More formally referred to as the ASR™ (Articular Surface Replacement) XL Acetabular Hip System, this replacement became available in the United States in 2005. The ASR was marketed as a hip replacement that would allow greater range of motion and would last longer than competing hip replacement products. Made from a single sheet of metal, the system was designed to be more durable than other hip replacements.

However, within five years, concerns were raised at its higher-than-normal failure rate, serious complications, risk of metal poisoning, and in some cases, the need for revision surgery.

The device was phased out by DePuy in 2010, and the move was thought to be due to the ASR’s failure. DePuy cite slow sales as a reason for its withdrawal.

DePuy Synthes, a subsidiary of the company Johnson & Johnson, is one of the largest manufacturers of hip replacements globally. DePuy sells complete hip replacement systems and implant components intended to replace parts of the hip, including femoral heads, acetabular cups, and femur stems. However, DePuy has faced thousands of lawsuits linked to these hip replacement products, with patients alleging that they were put at increased risk of harm due to the early failure rate and a risk of metallosis. DePuy has voluntarily recalled more than 150 of the devices after receiving information from the National Joint Registry of England and Wales, the British Orthopaedic Association, and the British Hip Society, all of which reported higher-than-average failure rates. By 2013, Johnson and Johnson, DePuy’s parent company, had settled ASR hip replacement lawsuits in the amount of $4.4 billion.

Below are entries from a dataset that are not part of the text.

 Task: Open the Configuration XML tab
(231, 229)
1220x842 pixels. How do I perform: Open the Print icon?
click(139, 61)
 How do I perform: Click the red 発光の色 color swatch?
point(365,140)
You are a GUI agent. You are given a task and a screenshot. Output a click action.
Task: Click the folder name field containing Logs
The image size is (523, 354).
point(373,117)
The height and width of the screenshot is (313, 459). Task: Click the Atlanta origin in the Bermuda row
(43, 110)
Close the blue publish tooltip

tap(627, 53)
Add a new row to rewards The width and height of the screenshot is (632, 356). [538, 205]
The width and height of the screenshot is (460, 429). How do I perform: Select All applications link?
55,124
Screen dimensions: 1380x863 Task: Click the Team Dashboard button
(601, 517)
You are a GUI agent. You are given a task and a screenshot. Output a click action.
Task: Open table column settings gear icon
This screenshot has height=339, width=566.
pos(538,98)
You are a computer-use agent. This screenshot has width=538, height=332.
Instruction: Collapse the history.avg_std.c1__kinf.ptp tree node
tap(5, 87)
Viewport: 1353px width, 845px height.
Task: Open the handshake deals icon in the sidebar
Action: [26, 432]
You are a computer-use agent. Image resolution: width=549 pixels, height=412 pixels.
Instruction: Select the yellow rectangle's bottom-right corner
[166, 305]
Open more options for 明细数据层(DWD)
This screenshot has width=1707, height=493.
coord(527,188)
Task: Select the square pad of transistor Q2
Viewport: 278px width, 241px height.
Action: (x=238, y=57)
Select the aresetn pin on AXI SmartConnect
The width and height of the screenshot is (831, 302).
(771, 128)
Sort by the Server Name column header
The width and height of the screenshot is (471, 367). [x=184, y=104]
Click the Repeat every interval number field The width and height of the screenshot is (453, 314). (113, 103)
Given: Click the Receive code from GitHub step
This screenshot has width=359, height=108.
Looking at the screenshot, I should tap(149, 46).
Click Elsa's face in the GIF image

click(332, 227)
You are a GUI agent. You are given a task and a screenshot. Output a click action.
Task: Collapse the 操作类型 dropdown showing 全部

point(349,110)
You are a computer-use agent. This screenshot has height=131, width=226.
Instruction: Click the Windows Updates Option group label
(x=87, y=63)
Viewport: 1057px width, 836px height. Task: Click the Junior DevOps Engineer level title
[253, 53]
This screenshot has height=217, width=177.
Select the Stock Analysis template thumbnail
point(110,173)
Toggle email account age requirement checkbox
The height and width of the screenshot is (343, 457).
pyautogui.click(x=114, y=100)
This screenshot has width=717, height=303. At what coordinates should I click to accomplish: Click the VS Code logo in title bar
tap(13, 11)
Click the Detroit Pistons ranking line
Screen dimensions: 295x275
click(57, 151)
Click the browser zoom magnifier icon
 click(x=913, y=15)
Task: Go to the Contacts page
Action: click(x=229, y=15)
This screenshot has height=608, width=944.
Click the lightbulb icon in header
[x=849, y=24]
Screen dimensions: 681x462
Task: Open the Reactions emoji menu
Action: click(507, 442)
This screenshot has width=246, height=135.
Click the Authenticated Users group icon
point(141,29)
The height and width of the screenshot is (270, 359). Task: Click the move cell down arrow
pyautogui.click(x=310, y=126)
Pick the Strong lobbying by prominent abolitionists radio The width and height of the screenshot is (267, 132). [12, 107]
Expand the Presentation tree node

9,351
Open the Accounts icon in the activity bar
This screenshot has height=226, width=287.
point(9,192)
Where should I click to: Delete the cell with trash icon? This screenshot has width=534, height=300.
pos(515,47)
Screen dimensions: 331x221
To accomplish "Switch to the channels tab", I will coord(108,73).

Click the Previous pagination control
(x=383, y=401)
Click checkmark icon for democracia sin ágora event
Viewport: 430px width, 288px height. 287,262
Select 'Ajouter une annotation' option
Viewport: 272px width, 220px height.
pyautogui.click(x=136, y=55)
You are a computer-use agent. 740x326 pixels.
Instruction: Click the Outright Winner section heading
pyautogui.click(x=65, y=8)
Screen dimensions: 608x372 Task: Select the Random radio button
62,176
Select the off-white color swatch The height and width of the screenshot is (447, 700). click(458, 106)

Although intended to improve the lives of individuals in need of a hip replacement, DePuy ASR Hip Replacements have caused a number of serious side effects in thousands of those who were implanted with the devices. Thousands of lawsuits have been filed already, and many other incidents of side effects have not yet been reported.

Anyone who has had an ASR hip replacement implanted could be at risk of serious side effects. In particular, any patients reporting pain, rash, fatigue,  neurological symptoms, or other serious changes after receiving an ASR hip replacement are advised to seek medical attention, where their concerns should be taken seriously and investigated.

Numerous complications have been reported from the ASR system. Some studies noted the potential for metal-on-metal devices to produce high levels of metallic ions generated by the friction of the device components rubbing together. These ions, or metal debris, may be absorbed into the patient’s tissue risking an allergic reaction and posing a risk of metallosis. This condition can cause severe inflammation and damage to local muscle, tendons, and ligaments – which can lead to tissue death – as well as damaging vital organs such as the heart, liver, and brain. Metal toxicity can even affect fertility. When some patients had revision surgery, surgeons reported cases of fluid collection, tissue damage, discoloration, metallosis, and solid masses around the hip replacement site.

Studies have reported that almost 30 percent of patients reported some implant dysfunction. Within four years, 21 percent of patients would require revision surgery, and within six years, that figure rose to 49 percent.